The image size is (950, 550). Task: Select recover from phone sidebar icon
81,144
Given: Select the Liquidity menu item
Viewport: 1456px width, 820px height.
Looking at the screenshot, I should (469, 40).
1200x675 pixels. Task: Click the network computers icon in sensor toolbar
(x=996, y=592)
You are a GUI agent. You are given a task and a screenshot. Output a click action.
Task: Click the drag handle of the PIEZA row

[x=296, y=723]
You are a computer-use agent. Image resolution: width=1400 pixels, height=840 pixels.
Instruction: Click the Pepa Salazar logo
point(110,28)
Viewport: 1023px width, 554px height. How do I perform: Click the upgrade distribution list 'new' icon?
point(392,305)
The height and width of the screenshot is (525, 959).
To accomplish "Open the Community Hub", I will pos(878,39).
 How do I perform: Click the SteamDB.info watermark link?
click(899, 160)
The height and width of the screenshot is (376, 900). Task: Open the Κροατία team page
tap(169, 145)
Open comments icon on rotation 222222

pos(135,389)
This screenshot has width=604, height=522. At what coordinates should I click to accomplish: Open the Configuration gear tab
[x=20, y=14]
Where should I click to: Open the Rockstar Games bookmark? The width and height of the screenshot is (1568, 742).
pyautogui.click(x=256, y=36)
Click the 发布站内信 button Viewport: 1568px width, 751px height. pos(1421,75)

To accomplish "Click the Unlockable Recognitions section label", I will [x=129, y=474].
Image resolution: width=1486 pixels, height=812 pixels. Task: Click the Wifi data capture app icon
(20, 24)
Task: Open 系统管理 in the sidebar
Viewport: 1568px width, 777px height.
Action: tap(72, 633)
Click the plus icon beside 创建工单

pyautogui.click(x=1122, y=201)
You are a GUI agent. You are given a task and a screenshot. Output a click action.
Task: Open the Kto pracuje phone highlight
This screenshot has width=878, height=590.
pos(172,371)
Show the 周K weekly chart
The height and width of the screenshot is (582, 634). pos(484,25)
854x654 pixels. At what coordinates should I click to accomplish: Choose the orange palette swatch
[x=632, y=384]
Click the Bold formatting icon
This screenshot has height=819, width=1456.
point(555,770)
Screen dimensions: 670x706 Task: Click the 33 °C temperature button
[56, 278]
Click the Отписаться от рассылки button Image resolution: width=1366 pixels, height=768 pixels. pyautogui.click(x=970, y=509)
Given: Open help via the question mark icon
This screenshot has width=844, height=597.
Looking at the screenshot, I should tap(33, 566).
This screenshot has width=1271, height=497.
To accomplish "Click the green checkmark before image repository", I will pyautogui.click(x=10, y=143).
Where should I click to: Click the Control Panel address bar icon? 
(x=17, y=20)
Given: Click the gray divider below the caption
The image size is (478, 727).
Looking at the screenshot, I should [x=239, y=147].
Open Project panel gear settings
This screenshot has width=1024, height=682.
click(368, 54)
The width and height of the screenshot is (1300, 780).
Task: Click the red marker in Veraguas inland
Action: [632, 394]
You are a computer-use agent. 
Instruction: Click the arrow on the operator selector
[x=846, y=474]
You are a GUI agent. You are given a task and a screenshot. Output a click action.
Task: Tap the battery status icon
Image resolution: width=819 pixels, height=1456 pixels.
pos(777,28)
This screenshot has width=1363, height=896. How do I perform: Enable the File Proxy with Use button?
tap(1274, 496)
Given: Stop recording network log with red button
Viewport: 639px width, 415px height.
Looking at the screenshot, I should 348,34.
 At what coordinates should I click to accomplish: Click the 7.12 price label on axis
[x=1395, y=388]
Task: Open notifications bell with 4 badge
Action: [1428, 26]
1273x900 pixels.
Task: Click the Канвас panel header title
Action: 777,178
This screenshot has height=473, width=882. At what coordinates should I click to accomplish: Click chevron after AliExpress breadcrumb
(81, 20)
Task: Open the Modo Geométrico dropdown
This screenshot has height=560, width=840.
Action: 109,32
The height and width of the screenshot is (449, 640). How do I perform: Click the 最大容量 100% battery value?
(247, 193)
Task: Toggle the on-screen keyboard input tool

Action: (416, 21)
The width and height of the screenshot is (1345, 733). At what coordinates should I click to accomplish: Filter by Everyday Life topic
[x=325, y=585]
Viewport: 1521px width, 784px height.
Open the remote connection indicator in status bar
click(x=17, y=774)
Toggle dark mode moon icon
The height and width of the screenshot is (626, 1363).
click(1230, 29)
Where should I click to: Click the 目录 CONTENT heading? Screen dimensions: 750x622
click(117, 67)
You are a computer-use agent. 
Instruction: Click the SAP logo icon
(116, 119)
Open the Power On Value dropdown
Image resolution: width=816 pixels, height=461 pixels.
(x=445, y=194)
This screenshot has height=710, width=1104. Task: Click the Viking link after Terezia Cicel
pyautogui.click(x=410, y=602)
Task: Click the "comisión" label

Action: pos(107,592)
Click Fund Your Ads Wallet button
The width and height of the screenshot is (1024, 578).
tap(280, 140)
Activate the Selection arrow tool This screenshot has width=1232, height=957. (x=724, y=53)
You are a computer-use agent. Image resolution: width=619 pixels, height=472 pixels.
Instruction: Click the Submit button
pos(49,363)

▶ Exercise directions: Put every line of the records above into a JSON list of strings, with one string per line and no blank lines.

▶ Task answer:
[
  "The image size is (950, 550). Task: Select recover from phone sidebar icon",
  "81,144",
  "Given: Select the Liquidity menu item",
  "Viewport: 1456px width, 820px height.",
  "Looking at the screenshot, I should (469, 40).",
  "1200x675 pixels. Task: Click the network computers icon in sensor toolbar",
  "(x=996, y=592)",
  "You are a GUI agent. You are given a task and a screenshot. Output a click action.",
  "Task: Click the drag handle of the PIEZA row",
  "[x=296, y=723]",
  "You are a computer-use agent. Image resolution: width=1400 pixels, height=840 pixels.",
  "Instruction: Click the Pepa Salazar logo",
  "point(110,28)",
  "Viewport: 1023px width, 554px height. How do I perform: Click the upgrade distribution list 'new' icon?",
  "point(392,305)",
  "The height and width of the screenshot is (525, 959).",
  "To accomplish \"Open the Community Hub\", I will pos(878,39).",
  " How do I perform: Click the SteamDB.info watermark link?",
  "click(899, 160)",
  "The height and width of the screenshot is (376, 900). Task: Open the Κροατία team page",
  "tap(169, 145)",
  "Open comments icon on rotation 222222",
  "pos(135,389)",
  "This screenshot has width=604, height=522. At what coordinates should I click to accomplish: Open the Configuration gear tab",
  "[x=20, y=14]",
  "Where should I click to: Open the Rockstar Games bookmark? The width and height of the screenshot is (1568, 742).",
  "pyautogui.click(x=256, y=36)",
  "Click the 发布站内信 button Viewport: 1568px width, 751px height. pos(1421,75)",
  "To accomplish \"Click the Unlockable Recognitions section label\", I will [x=129, y=474].",
  "Image resolution: width=1486 pixels, height=812 pixels. Task: Click the Wifi data capture app icon",
  "(20, 24)",
  "Task: Open 系统管理 in the sidebar",
  "Viewport: 1568px width, 777px height.",
  "Action: tap(72, 633)",
  "Click the plus icon beside 创建工单",
  "pyautogui.click(x=1122, y=201)",
  "You are a GUI agent. You are given a task and a screenshot. Output a click action.",
  "Task: Open the Kto pracuje phone highlight",
  "This screenshot has width=878, height=590.",
  "pos(172,371)",
  "Show the 周K weekly chart",
  "The height and width of the screenshot is (582, 634). pos(484,25)",
  "854x654 pixels. At what coordinates should I click to accomplish: Choose the orange palette swatch",
  "[x=632, y=384]",
  "Click the Bold formatting icon",
  "This screenshot has height=819, width=1456.",
  "point(555,770)",
  "Screen dimensions: 670x706 Task: Click the 33 °C temperature button",
  "[56, 278]",
  "Click the Отписаться от рассылки button Image resolution: width=1366 pixels, height=768 pixels. pyautogui.click(x=970, y=509)",
  "Given: Open help via the question mark icon",
  "This screenshot has width=844, height=597.",
  "Looking at the screenshot, I should tap(33, 566).",
  "This screenshot has width=1271, height=497.",
  "To accomplish \"Click the green checkmark before image repository\", I will pyautogui.click(x=10, y=143).",
  "Where should I click to: Click the Control Panel address bar icon? ",
  "(x=17, y=20)",
  "Given: Click the gray divider below the caption",
  "The image size is (478, 727).",
  "Looking at the screenshot, I should [x=239, y=147].",
  "Open Project panel gear settings",
  "This screenshot has width=1024, height=682.",
  "click(368, 54)",
  "The width and height of the screenshot is (1300, 780).",
  "Task: Click the red marker in Veraguas inland",
  "Action: [632, 394]",
  "You are a computer-use agent. ",
  "Instruction: Click the arrow on the operator selector",
  "[x=846, y=474]",
  "You are a GUI agent. You are given a task and a screenshot. Output a click action.",
  "Task: Tap the battery status icon",
  "Image resolution: width=819 pixels, height=1456 pixels.",
  "pos(777,28)",
  "This screenshot has width=1363, height=896. How do I perform: Enable the File Proxy with Use button?",
  "tap(1274, 496)",
  "Given: Stop recording network log with red button",
  "Viewport: 639px width, 415px height.",
  "Looking at the screenshot, I should 348,34.",
  " At what coordinates should I click to accomplish: Click the 7.12 price label on axis",
  "[x=1395, y=388]",
  "Task: Open notifications bell with 4 badge",
  "Action: [1428, 26]",
  "1273x900 pixels.",
  "Task: Click the Канвас panel header title",
  "Action: 777,178",
  "This screenshot has height=473, width=882. At what coordinates should I click to accomplish: Click chevron after AliExpress breadcrumb",
  "(81, 20)",
  "Task: Open the Modo Geométrico dropdown",
  "This screenshot has height=560, width=840.",
  "Action: 109,32",
  "The height and width of the screenshot is (449, 640). How do I perform: Click the 最大容量 100% battery value?",
  "(247, 193)",
  "Task: Toggle the on-screen keyboard input tool",
  "Action: (416, 21)",
  "The width and height of the screenshot is (1345, 733). At what coordinates should I click to accomplish: Filter by Everyday Life topic",
  "[x=325, y=585]",
  "Viewport: 1521px width, 784px height.",
  "Open the remote connection indicator in status bar",
  "click(x=17, y=774)",
  "Toggle dark mode moon icon",
  "The height and width of the screenshot is (626, 1363).",
  "click(1230, 29)",
  "Where should I click to: Click the 目录 CONTENT heading? Screen dimensions: 750x622",
  "click(117, 67)",
  "You are a computer-use agent. ",
  "Instruction: Click the SAP logo icon",
  "(116, 119)",
  "Open the Power On Value dropdown",
  "Image resolution: width=816 pixels, height=461 pixels.",
  "(x=445, y=194)",
  "This screenshot has height=710, width=1104. Task: Click the Viking link after Terezia Cicel",
  "pyautogui.click(x=410, y=602)",
  "Task: Click the \"comisión\" label",
  "Action: pos(107,592)",
  "Click Fund Your Ads Wallet button",
  "The width and height of the screenshot is (1024, 578).",
  "tap(280, 140)",
  "Activate the Selection arrow tool This screenshot has width=1232, height=957. (x=724, y=53)",
  "You are a computer-use agent. Image resolution: width=619 pixels, height=472 pixels.",
  "Instruction: Click the Submit button",
  "pos(49,363)"
]